Oral immunotherapy with the ingestion of house dust mite extract in a murine model of allergic asthma.

BACKGROUND: Allergen-specific immunotherapy (ASIT) has the potential to modify allergic diseases, and it is also considered a potential therapy for allergic asthma. House dust mite (HDM) allergens, a common source of airborne allergen in human diseases, have been developed as an immunotherapy for patients with allergic asthma via the subcutaneous and sublingual routes. Oral immunotherapy with repeated allergen ingestion is emerging as another potential modality of ASIT. The aim of this study was to evaluate the therapeutic efficacy of the oral ingestion of HDM extracts in a murine model of allergic asthma.
METHODS: BABL/c mice were sensitized twice by intraperitoneal injection of HDM extracts and Al(OH)3 on day 1 and day 8. Then, the mice received challenge to induce airway inflammation by intratracheal instillation of HDM extracts on days 29-31. The treatment group received immunotherapy with oral HDM extracts ingestion before the challenge. All the mice were sacrificed on day 32 for bronchoalveolar inflammatory cytokines, mediastinal lymph node T cells, lung histology, and serum HDM-specific immunoglobulins analyses.
RESULTS: Upon HDM sensitization and following challenge, a robust Th2 cell response and eosinophilic airway inflammation were observed in mice of the positive control group. The mice treated with HDM extracts ingestion had decreased eosinophilic airway inflammation, suppressed HDM-specific Th2 cell responses in the mediastinal lymph nodes, and attenuated serum HDM-specific IgE levels.
CONCLUSIONS: Oral immunotherapy with HDM extracts ingestion was demonstrated to have a partial therapeutic effect in the murine model of allergic asthma. This study may serve as the basis for the further development of oral immunotherapy with HDM extracts in allergic asthma.

Background

Allergic asthma, an allergic disease, is characterized by Th2 cell-mediated airway inflammation and a hypersensitive reaction to allergen exposure. Allergen-specific immunotherapy (ASIT) is the repeated administration of specific, relevant allergens to treat IgE-mediated allergic disease. It is predicted that ASIT has the potential to modify the disease course of allergic asthma [1]. In the past 100 years, many studies regarding ASIT have promoted the development of many modalities of immunotherapy in allergic diseases [2]. Because the house dust mite (HDM) is an important airborne allergen source associated with asthma attacks in the domestic environment, many ASIT studies have been conducted using HDM extracts to treat asthma. There are two major immunotherapy modalities for the clinical application of allergic asthma, subcutaneous immunotherapy (SCIT) [3] and sublingual immunotherapy (SLIT) [4].

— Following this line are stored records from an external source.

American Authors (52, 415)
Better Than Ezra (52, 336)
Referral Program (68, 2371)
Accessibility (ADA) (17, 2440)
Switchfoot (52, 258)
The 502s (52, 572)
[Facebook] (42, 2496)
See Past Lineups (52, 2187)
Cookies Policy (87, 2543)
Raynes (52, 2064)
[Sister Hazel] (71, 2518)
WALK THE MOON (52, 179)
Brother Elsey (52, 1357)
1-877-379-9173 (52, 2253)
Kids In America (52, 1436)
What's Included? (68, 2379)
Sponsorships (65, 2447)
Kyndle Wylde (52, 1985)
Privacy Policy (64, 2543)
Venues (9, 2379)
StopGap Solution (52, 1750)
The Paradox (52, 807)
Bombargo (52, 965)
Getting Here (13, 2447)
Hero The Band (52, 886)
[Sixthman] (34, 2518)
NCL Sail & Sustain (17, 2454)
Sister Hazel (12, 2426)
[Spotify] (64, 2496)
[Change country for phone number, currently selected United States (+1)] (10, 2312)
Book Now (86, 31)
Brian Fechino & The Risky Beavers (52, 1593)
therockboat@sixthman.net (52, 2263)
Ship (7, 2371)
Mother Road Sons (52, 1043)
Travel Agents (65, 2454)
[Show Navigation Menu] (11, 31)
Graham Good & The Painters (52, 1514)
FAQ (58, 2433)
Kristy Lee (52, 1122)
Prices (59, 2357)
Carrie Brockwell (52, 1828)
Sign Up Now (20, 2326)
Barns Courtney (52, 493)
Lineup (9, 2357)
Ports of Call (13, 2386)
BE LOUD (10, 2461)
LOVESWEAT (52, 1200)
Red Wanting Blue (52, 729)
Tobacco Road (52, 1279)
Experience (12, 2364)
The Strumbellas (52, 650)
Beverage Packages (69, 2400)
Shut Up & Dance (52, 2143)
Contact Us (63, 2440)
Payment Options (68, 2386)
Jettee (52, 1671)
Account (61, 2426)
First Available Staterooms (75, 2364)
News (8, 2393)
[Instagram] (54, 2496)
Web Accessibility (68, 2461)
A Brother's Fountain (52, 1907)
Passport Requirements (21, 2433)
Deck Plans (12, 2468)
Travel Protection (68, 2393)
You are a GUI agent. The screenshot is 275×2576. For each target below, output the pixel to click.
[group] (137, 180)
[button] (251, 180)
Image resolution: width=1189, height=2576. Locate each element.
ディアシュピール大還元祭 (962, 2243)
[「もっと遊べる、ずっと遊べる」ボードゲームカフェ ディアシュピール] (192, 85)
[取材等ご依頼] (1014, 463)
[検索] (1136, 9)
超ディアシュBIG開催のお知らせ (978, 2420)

In addition, the induction of immune tolerance through repeated ingestion of allergens, called oral immunotherapy, is a novel modality of immunotherapy [5]. Although murine models of allergic asthma have been used to analyze disease mechanisms and to develop new therapies in past decades [6, 7], there have been few animal studies evaluating ASIT with an oral administration route of the HDM allergens in allergic asthma. In a study by Hsu et al. [8], the oral administration of recombinant Dermatophagoides pteronyssinus allergen 5 (Dp 5), produced by plants, was demonstrated to down-regulate allergen-induced airway inflammation in mice [8]. In our previous studies, oral ingestion of transgenic milk containing recombinant D. pteronyssinus allergen 2 (Dp 2) was demonstrated to partially protect mice from subsequent development of allergic airway inflammation [9]. These two studies used single isolated HDM allergens as airway inflammation irritants and as the oral ingestion formula. However, the whole mite extract is a complex compound and more representative of real-life aeroallergen exposure in humans [10]. There were only few experimental asthma studies focusing on the oral ingestion of HDM extracts. The aim of this study was to evaluate the therapeutic efficacy of oral HDM extracts ingestion as an immunotherapy modality for allergic asthma in the murine model.

Methods

An murine model of allergic airway inflammation

Commercial HDM extracts with low endotoxin content (D. pteronyssinus protein 39.6 mg/vial; endotoxin 25,500 EU/vial) were used in an animal model of HDM-specific allergic airway inflammation. They were purchased from Greer Laboratories (Lenoir, North Carolina, USA). The HDM extracts were dissolved in sterile phosphate-buffered saline (PBS; 2.5 mg protein weight/mL) before being used for intraperitoneal sensitization, intratracheal challenge, and oral ingestion.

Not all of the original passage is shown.